L'intera narrazione, con al centro una guarigione miracolosa, arricchita da connessioni dirette tra la famiglia reale dell'Osroene e lo stesso Gesù, ha come scopo la legittimazione della conversione al Cristianesimo di questa terra, offrendo una narrazione altamente rappresentativa. Si viene a creare così una rete semiotica che legittima il culto cristiano.
La Dottrina di Addai, in siriaco. — Phillips, George, ed (1876). London: Trübner & Co. pp. 51–106
Passando da questo racconto leggendario alle testimonianze storiche della presenza di una comunità cristiana a Edessa, vediamo che esse non risalgono oltre il II secolo. Riassumendo i dati esposti dal P.I. Ortiz de Urbina, presentiamo, in ordine cronologico:
L'Iscrizione di Abercio (seconda metà del sec II), che contiene un’allusione alla presenza di una comunità cristiana nell'Osroene, cioè nella regione di Edessa. Abbiamo una conferma di ciò in Eusebio di Cesarea (HE V, 23,4), laddove riporta che, sotto il pontificato di papa Vittore I, la Chiesa di Osroene fece pervenire a Roma il proprio parere sulla questione pasquale.
Il testo della Cronaca di Edessa riguardante l'inondazione del 201.
Giulio Africano (†240 ca.) che , nella sua opera intitolata Kestoi o Ricami, dice di avere incontrato alla corte di Abgar IX, re di Edessa (176-213), un filosofo di etnia partica, chiamato Bardesane, esperto nel tiro dell’arco.
Lo stesso Bardesane il quale, nel suo Libro delle leggi dei paesi, offre una testimonianza esplicita della presenza dei cristiani ad Edessa, in Siria e persino nell'Impero partico e in Persia.

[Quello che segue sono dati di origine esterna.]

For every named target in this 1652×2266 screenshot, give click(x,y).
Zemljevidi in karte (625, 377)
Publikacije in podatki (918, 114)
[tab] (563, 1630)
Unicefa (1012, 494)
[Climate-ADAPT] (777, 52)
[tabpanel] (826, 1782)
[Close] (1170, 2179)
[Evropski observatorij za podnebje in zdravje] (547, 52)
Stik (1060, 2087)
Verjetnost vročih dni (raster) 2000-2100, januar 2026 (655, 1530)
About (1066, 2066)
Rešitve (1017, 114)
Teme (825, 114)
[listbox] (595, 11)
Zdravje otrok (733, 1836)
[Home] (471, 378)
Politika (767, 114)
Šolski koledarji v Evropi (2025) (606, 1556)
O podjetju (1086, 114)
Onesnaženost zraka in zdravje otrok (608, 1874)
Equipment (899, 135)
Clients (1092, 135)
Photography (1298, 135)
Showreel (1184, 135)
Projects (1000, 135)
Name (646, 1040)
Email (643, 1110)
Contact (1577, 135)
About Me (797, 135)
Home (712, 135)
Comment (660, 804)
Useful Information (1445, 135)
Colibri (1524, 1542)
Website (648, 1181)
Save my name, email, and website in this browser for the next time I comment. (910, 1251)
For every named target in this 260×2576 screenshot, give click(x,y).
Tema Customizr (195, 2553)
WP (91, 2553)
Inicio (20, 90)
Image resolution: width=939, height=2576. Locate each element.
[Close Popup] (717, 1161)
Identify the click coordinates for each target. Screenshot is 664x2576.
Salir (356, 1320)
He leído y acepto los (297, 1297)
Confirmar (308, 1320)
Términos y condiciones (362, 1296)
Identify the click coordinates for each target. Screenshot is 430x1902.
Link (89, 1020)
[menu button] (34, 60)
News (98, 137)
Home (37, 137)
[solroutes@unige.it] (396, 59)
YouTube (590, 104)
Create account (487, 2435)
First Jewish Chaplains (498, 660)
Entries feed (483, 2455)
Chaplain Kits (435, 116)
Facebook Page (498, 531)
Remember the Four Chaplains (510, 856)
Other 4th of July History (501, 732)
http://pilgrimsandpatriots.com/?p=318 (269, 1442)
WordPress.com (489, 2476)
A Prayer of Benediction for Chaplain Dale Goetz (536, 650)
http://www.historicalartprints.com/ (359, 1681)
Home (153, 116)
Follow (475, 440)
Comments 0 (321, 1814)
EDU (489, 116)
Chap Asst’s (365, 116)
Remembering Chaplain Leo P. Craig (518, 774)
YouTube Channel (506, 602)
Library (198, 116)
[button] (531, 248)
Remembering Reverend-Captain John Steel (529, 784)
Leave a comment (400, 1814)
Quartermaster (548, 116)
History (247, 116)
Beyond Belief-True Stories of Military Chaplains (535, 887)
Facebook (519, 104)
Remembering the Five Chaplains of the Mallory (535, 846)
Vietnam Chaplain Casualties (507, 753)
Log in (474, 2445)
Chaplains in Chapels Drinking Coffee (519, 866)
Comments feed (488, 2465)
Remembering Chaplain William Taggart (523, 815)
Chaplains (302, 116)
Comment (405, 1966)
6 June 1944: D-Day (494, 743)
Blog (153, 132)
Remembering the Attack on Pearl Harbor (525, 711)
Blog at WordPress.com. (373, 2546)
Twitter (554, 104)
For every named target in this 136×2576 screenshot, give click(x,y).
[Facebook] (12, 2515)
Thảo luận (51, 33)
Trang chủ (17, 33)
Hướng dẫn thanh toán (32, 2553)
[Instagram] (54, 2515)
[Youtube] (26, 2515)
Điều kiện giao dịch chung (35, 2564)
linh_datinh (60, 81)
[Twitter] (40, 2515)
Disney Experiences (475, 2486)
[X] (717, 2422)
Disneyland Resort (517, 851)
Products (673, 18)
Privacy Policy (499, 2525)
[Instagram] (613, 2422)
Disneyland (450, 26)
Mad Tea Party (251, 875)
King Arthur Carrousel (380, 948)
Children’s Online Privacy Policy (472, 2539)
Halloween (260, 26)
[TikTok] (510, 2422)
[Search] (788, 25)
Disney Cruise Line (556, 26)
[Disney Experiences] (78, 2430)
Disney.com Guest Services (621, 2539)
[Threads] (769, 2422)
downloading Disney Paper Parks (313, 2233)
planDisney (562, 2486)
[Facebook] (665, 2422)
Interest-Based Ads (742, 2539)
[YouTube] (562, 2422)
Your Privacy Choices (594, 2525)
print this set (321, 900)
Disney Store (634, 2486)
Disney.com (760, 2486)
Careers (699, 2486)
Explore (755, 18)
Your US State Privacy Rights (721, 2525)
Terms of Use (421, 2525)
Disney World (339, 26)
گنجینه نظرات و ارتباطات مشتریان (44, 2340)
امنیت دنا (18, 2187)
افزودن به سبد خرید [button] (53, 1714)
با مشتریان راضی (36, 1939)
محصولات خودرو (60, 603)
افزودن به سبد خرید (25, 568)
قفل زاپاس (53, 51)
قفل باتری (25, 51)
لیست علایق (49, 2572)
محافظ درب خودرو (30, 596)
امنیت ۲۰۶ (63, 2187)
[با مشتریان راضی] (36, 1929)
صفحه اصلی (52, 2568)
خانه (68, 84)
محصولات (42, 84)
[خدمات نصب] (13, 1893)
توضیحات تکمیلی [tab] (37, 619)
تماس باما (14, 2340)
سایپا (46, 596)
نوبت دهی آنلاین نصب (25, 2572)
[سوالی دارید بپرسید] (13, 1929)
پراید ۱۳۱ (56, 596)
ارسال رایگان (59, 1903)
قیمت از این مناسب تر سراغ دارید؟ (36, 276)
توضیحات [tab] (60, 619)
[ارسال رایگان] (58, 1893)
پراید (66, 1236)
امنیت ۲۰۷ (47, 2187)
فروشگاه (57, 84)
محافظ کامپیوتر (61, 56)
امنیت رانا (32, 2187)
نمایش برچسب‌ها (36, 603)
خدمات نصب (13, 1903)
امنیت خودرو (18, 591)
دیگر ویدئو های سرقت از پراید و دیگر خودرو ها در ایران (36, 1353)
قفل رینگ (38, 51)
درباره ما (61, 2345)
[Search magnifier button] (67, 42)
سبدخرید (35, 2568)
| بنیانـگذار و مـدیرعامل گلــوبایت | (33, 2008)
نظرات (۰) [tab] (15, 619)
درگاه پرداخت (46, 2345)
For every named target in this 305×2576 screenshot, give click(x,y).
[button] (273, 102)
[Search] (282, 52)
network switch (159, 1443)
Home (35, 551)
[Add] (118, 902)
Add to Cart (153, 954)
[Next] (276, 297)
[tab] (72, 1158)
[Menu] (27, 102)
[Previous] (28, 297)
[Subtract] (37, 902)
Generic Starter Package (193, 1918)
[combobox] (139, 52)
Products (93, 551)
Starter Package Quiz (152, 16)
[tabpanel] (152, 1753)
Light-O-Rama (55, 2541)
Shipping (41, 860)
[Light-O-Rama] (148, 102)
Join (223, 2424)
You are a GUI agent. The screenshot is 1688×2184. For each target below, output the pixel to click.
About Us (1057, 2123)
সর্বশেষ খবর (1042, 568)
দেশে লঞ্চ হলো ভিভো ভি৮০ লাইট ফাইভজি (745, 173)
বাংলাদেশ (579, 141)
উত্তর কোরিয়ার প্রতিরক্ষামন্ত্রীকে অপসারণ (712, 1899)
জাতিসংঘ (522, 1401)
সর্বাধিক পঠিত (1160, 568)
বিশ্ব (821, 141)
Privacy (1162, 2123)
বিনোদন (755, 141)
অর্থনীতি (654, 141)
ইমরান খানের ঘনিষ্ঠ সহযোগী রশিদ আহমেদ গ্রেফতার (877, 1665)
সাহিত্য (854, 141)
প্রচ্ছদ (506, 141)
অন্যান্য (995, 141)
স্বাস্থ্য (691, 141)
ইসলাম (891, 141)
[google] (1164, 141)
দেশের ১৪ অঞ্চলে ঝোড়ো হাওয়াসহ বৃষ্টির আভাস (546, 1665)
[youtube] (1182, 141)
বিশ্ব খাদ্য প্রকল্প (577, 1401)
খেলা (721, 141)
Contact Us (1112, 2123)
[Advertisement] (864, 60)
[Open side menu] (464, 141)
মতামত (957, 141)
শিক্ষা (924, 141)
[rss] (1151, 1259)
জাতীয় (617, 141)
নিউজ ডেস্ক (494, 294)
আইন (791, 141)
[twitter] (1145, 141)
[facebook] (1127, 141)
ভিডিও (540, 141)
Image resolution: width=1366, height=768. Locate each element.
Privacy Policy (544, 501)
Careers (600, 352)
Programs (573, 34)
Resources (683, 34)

Si riporta, in traduzione, il testo del Cippo:
«Cittadino di una eletta città, mi sono fatto questo monumento da vivo per avere qui una degna sepoltura per il mio corpo, io di nome Abercio, discepolo del casto pastore che pasce greggi di pecore per monti e per piani; egli ha grandi occhi che guardano dall'alto dovunque. Egli mi insegnò le scritture degne di fede; egli mi mandò a Roma a contemplare la reggia e vedere una regina dalle vesti e dalle calzature d'oro; io vidi colà un popolo che porta un fulgido sigillo. Visitai anche la pianura della Siria e tutte le sue città e, oltre l'Eufrate, Nisibi e dovunque trovai confratelli..., avendo Paolo con me, e la Fede mi guidò dovunque e mi dette per cibo un Pesce (derivato) dalla fonte grandissimo, puro, che la casta Vergine concepì e che (la Fede) suole porgere a mangiare ogni giorno ai suoi fedeli amici, avendo un eccellente vino che suole donare col pane. Io Abercio ho fatto scrivere queste cose qui, in mia presenza, avendo settantadue anni. Chiunque comprende quel che dico e pensa come me, preghi per Abercio. Che nessuno ponga un altro nel mio sepolcro, altrimenti pagherà 2000 monete d'oro all'erario dei Romani e 1000 alla mia diletta patria.»